Problem description: Return every line below in which "computer" appears.

Provided data:
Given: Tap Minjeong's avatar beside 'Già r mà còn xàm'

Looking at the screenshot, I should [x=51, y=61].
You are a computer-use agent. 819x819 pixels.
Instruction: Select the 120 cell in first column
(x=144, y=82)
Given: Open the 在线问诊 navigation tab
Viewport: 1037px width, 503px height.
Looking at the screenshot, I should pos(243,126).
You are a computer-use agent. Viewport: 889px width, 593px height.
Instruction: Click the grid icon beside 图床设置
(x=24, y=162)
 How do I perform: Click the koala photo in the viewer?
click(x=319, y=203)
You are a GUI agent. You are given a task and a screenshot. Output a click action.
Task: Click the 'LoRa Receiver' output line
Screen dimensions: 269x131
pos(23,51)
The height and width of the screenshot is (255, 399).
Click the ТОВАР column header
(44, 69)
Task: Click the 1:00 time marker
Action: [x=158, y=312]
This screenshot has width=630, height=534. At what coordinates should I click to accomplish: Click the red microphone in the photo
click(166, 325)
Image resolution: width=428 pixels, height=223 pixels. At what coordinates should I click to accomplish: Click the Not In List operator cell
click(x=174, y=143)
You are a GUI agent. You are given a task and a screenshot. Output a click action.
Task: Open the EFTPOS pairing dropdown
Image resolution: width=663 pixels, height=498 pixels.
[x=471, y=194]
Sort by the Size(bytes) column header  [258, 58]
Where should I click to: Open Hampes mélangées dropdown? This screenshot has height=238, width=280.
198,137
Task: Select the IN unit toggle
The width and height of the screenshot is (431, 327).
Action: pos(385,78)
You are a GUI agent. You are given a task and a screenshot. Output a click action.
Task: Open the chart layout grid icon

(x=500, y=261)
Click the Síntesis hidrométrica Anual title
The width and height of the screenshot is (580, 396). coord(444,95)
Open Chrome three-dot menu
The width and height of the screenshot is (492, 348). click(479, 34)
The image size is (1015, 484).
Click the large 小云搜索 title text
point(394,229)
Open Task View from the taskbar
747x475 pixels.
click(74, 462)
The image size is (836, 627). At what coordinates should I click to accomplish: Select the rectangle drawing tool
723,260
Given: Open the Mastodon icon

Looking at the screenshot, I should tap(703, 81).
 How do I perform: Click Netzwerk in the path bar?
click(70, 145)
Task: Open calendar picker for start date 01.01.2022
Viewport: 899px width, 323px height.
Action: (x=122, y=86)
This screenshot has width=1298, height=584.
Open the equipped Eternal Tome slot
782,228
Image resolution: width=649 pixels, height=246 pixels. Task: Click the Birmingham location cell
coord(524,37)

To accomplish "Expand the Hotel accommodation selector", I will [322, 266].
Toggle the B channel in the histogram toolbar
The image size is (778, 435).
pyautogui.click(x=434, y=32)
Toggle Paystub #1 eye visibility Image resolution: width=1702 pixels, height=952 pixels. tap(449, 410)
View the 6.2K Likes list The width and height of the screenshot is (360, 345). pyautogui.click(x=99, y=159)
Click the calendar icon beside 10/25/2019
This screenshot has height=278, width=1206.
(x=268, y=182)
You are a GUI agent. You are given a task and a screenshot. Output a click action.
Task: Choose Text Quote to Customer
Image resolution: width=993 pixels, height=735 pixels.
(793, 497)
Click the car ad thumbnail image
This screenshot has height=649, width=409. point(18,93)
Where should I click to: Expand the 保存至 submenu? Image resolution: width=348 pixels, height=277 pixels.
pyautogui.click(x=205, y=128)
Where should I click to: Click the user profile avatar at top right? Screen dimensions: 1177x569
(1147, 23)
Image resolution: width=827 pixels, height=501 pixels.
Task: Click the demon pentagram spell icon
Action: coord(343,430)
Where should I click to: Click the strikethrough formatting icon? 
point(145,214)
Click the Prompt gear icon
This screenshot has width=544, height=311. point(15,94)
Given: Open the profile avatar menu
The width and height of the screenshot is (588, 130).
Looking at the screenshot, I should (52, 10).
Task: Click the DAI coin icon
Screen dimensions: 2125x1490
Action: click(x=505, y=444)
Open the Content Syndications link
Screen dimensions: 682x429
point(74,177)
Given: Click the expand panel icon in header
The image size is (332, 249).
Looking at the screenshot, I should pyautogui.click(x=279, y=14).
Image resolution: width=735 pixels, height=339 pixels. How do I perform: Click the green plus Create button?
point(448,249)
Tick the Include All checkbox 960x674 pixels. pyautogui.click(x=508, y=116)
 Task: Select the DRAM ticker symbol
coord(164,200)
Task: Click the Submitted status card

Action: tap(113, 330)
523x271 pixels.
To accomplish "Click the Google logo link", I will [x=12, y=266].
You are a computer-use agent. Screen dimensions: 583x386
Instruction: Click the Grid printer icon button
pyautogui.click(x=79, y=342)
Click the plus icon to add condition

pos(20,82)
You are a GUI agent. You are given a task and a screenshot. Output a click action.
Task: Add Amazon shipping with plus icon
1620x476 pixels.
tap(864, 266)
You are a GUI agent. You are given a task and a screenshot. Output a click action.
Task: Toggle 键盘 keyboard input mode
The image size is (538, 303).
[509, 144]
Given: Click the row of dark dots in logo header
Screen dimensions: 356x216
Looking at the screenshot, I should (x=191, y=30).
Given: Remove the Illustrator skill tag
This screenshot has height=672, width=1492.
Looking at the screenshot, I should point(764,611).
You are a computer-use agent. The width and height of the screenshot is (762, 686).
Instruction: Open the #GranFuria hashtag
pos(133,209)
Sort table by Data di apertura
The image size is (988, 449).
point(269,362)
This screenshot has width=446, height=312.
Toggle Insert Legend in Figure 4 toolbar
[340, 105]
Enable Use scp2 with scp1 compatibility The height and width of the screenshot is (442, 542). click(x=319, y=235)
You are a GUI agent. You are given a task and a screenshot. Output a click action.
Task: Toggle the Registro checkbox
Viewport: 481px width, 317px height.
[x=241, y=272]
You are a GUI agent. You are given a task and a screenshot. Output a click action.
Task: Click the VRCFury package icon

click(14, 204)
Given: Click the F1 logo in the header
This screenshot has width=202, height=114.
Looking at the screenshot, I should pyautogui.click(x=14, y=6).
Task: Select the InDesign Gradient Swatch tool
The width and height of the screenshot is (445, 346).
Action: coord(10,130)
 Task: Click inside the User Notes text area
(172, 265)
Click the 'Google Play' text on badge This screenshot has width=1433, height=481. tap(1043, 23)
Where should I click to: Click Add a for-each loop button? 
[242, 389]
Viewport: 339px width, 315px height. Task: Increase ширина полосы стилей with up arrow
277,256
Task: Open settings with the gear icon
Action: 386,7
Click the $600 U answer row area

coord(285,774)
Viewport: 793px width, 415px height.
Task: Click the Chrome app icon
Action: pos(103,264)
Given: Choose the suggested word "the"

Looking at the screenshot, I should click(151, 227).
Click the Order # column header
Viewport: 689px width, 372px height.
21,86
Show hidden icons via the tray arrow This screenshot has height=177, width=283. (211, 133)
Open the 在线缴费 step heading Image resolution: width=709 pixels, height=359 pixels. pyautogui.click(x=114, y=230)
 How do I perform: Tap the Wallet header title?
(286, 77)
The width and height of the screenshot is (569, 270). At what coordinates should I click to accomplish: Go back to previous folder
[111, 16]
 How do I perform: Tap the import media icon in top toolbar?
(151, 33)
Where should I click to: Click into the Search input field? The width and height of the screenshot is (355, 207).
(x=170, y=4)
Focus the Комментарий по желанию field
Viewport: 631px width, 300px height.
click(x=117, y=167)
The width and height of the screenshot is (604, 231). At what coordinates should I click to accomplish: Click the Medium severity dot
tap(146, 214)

The answer:
You are a computer-use agent. 819x819 pixels.
You are a computer-use agent. Viewport: 889px width, 593px height.
You are a computer-use agent. Screen dimensions: 583x386
You are a computer-use agent. The width and height of the screenshot is (762, 686).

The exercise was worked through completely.